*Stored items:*
◆ ◆ ◆
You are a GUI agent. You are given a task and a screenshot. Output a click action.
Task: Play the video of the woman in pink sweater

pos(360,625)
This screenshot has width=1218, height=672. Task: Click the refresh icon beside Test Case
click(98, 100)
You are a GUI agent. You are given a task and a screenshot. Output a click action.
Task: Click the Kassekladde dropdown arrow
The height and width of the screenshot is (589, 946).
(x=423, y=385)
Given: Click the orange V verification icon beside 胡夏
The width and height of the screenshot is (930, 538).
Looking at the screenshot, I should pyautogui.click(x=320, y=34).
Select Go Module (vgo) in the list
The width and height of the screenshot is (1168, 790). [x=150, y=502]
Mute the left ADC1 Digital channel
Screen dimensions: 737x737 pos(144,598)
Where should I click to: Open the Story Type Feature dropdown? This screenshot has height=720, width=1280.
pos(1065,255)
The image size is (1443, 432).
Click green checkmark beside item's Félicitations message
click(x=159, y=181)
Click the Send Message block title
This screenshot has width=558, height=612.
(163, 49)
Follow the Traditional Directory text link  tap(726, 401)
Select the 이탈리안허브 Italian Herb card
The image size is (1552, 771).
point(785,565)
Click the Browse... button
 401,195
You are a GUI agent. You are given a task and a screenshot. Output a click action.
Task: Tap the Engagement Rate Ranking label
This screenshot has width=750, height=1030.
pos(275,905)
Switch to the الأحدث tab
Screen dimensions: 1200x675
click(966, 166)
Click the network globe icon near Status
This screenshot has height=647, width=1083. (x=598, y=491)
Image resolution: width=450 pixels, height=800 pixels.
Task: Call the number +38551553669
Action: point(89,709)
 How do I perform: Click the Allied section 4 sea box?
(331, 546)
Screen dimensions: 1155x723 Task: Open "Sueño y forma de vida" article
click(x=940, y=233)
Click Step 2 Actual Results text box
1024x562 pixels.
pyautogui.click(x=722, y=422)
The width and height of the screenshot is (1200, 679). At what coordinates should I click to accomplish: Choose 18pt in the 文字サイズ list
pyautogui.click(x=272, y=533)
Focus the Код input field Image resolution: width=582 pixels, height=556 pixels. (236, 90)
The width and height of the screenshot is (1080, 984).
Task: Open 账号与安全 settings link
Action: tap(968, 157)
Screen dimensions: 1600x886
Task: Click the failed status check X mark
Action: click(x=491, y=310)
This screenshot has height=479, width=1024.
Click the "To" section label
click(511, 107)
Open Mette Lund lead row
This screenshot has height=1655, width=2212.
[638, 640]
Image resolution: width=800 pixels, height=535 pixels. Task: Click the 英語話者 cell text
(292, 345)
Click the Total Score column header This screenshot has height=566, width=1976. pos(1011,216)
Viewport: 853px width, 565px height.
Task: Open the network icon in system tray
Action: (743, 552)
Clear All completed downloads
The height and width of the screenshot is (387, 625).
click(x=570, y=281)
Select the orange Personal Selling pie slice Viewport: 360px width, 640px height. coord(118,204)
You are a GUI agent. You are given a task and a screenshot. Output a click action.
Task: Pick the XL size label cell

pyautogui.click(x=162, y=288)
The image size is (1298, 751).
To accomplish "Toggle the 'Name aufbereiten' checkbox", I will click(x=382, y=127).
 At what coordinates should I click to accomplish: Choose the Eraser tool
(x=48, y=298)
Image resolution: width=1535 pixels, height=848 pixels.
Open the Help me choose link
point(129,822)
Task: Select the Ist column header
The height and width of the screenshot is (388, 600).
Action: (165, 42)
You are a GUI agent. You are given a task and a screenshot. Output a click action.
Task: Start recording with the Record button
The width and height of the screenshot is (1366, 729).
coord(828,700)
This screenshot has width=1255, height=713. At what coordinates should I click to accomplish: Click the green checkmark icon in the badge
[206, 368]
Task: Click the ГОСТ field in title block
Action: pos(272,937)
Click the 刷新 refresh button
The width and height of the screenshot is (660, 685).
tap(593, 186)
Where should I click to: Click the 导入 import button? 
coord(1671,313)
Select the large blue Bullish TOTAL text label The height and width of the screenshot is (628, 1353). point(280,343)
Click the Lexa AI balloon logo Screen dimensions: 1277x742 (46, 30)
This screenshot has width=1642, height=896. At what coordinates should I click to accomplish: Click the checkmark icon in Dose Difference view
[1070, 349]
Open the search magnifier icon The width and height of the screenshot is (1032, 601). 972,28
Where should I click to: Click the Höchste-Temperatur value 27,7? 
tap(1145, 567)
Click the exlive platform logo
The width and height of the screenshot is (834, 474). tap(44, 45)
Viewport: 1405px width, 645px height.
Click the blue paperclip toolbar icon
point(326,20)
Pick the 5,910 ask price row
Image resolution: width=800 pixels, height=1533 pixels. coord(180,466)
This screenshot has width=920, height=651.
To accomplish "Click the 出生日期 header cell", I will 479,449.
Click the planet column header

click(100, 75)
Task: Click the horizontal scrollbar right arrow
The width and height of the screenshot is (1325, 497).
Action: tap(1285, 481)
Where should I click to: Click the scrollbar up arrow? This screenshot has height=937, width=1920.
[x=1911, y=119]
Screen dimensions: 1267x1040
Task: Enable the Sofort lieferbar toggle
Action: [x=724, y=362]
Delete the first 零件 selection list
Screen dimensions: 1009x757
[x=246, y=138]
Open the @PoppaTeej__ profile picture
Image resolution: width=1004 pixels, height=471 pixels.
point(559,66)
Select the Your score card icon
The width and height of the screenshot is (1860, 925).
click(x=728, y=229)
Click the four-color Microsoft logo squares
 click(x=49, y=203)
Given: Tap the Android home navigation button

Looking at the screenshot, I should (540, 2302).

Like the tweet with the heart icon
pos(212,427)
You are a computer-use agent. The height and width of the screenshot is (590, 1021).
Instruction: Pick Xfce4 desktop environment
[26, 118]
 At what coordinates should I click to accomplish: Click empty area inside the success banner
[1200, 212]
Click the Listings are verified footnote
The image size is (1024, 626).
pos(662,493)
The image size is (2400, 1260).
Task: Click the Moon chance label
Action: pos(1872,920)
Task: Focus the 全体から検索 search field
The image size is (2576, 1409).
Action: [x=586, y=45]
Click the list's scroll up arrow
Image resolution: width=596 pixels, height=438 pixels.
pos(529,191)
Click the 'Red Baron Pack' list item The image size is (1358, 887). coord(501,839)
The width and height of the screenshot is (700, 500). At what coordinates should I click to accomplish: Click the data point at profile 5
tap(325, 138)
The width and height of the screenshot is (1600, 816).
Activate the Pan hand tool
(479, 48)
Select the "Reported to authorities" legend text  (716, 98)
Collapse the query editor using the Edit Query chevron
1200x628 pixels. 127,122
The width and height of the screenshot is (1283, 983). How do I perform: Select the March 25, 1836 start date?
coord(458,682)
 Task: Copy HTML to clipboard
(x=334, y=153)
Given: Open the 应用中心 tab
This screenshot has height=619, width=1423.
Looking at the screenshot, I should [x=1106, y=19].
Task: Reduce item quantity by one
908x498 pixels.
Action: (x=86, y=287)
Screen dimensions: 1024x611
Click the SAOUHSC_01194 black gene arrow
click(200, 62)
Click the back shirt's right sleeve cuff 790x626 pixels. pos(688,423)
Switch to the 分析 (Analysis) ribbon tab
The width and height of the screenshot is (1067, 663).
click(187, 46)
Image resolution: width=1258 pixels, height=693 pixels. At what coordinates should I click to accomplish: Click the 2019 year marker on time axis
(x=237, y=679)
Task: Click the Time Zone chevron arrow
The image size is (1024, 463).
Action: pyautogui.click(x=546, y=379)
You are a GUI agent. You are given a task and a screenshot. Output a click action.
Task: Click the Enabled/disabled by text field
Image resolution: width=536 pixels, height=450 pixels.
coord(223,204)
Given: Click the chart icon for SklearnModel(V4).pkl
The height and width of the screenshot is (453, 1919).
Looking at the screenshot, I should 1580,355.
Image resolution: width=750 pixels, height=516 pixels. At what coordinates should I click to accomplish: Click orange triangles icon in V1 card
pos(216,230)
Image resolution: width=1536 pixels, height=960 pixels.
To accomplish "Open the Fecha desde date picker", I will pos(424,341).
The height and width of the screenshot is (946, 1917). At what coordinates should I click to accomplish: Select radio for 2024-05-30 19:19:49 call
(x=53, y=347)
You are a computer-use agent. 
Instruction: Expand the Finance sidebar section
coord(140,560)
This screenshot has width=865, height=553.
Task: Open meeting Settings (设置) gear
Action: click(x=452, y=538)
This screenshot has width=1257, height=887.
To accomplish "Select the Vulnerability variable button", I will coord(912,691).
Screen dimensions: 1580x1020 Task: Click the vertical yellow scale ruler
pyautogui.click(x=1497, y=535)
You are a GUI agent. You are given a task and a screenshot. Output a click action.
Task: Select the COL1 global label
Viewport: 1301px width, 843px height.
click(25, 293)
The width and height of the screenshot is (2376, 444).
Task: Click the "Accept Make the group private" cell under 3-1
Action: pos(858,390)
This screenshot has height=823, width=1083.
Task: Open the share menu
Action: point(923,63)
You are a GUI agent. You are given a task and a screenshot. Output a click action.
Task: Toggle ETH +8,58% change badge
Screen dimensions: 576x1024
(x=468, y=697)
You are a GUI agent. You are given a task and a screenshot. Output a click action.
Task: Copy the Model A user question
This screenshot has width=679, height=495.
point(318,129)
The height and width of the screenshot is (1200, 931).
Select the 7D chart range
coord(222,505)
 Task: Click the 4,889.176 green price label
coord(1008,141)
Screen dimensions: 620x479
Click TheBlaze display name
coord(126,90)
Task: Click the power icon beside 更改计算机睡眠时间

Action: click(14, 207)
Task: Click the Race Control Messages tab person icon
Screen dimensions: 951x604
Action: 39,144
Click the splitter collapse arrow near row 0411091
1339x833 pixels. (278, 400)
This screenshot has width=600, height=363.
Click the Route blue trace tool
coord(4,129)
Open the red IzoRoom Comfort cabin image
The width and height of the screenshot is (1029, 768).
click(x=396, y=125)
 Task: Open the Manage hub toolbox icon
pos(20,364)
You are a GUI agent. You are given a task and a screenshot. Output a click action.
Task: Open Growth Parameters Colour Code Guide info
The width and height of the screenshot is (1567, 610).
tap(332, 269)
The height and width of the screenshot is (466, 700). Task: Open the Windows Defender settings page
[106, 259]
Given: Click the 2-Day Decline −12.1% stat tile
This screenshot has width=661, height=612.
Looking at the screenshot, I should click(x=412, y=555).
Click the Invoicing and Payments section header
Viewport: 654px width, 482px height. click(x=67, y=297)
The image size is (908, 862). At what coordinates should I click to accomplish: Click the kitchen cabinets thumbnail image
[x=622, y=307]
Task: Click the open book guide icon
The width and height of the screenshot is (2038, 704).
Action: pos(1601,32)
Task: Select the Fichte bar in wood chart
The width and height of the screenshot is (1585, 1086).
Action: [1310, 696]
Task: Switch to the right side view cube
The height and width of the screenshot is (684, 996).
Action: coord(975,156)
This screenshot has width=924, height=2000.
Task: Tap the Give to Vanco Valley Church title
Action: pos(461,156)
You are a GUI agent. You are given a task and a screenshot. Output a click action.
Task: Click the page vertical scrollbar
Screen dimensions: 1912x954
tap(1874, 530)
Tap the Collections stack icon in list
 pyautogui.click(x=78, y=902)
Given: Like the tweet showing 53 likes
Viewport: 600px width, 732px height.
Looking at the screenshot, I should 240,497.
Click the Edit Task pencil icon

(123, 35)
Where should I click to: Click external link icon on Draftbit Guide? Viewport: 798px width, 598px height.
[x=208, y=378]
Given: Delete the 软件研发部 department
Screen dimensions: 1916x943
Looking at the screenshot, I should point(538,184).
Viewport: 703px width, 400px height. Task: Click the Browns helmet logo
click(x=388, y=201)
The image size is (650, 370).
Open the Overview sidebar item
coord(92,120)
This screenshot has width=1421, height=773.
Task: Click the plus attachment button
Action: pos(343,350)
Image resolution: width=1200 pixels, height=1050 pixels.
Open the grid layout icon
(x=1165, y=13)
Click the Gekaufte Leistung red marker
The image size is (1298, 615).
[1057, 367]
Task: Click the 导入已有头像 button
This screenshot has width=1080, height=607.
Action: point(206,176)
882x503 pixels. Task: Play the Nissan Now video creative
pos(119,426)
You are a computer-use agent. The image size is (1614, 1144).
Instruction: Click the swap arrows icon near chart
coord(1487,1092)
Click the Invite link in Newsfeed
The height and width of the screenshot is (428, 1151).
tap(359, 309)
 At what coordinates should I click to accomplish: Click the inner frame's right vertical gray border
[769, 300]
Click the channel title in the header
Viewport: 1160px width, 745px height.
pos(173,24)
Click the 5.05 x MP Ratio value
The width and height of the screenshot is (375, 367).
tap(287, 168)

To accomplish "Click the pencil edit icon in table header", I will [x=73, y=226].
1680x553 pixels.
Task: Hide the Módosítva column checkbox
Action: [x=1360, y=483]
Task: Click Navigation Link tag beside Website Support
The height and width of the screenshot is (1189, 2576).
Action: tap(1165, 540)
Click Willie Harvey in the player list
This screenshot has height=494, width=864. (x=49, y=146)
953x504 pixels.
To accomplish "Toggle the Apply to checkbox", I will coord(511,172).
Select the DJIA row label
◆ ◆ ◆
*PROBLEM STATEMENT:*
Take the lines above from the one containing "Click green checkmark" to the one containing "Task: Tap the Engagement Rate Ranking label" and retype them exactly, both ends included, with nothing added.

*ANSWER SECTION:*
Click green checkmark beside item's Félicitations message
click(x=159, y=181)
Click the Send Message block title
This screenshot has width=558, height=612.
(163, 49)
Follow the Traditional Directory text link  tap(726, 401)
Select the 이탈리안허브 Italian Herb card
The image size is (1552, 771).
point(785,565)
Click the Browse... button
 401,195
You are a GUI agent. You are given a task and a screenshot. Output a click action.
Task: Tap the Engagement Rate Ranking label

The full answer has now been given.